要找出這一問題的真相,我們首先需要了解江淹的人生經曆。
江淹生于宋末,死于梁初,享年六十二歲。他一生中經曆數次政治風波,從寒門子弟一步步進入南朝貴族的核心圈層,曆仕宋、齊、梁三朝。江淹少時為劉宋始安王劉子貞講授五經,因而得入仕途,年僅二十歲時從劉宋新安王劉子鸾幕中開啟政治生涯,幾經起落,所任多為末職。後來的齊高帝蕭道成在宋末輔政時将江淹召為僚屬,江淹在蕭氏稱帝過程中為他撰寫了多篇重要文書,逐漸受到重用。齊代宋後,江淹逐漸晉升,曆任中書侍郎、尚書左丞、禦史中丞等要職。齊末,梁武帝蕭衍起兵,江淹再次依附新朝。入梁後,他一直地位顯赫,卒時官至金紫光祿大夫,封醴陵伯。
梁武帝蕭衍像
這樣來看,江淹的人生際遇可以鮮明地分為前後兩個階段,後期的官運亨通與早年的窮愁困苦是截然不同的,而他那些廣為後人所熟知的作品大多作于宋及齊初永明之前,即早期仕途未顯時。
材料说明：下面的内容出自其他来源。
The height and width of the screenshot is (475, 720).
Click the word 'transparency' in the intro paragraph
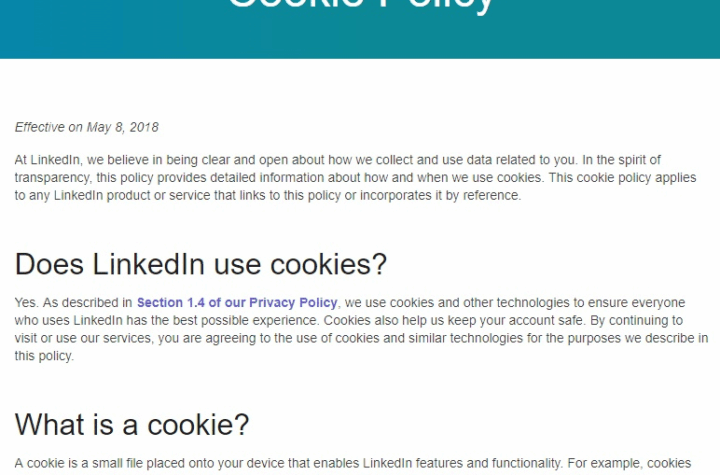51,178
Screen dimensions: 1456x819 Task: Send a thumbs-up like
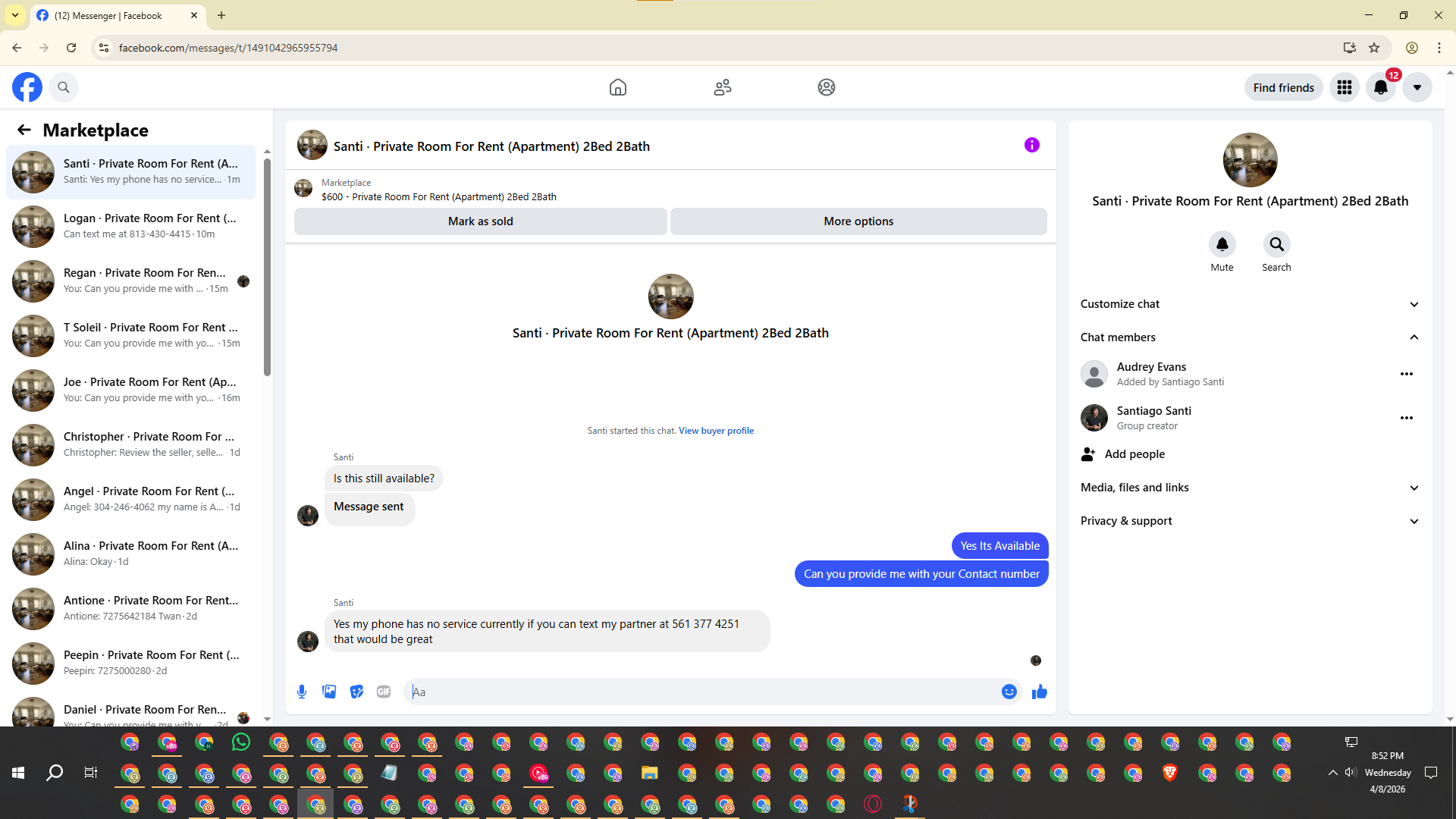[1039, 692]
閱讀江淹成就最高的詩賦,可以發現這些作品反映的多是他坎坷不平的生活和情緒,怨恨和愁思是他重點着力的兩個主題,而這些都源于他不得志的早年。在江淹的大量文學作品中,我們可以看到一個極富才華而憤世嫉俗的寒庶青年的典型形象,他目睹人間諸多不平之事,于是不平則鳴,這就是他的代表作《恨賦》《别賦》和拟古詩的特點與風格。文人才士的悲劇命運和由之而生的激憤情緒,再加上以文章求進的客觀動機,使得年輕的江淹才思泉湧。而在功成名就之後,身居高位的他失去了創作所需要的情境,是以也就難以再寫出好作品來了。可以說,或許江淹并非“才盡”,而是在思想和身份發生轉變後而“辍筆”。
《江文通集彙注》,[明]胡之骥 注 李長路、趙威 點校
劉勰在《文心雕龍·時序》提出:“文變染乎世情,興廢系乎時序。”從江淹、鮑照、庾信、王褒等南北朝文學家的身上可以看出,在這一時期,文學創作與時代,或者說與社會現實關系的關系确實是十分密切的。南北朝是中國曆史上著名的亂世,全國長期處于分裂的狀态,“世變”也促成了文學領域的許多新變;而從社會層面來看,南朝又很大程度上繼承了東晉的門閥制度,士族和庶族的對立成為這個時期的一個重要特點,寒士的不平反映在文學創作中,也就成為這一時期文學的特色。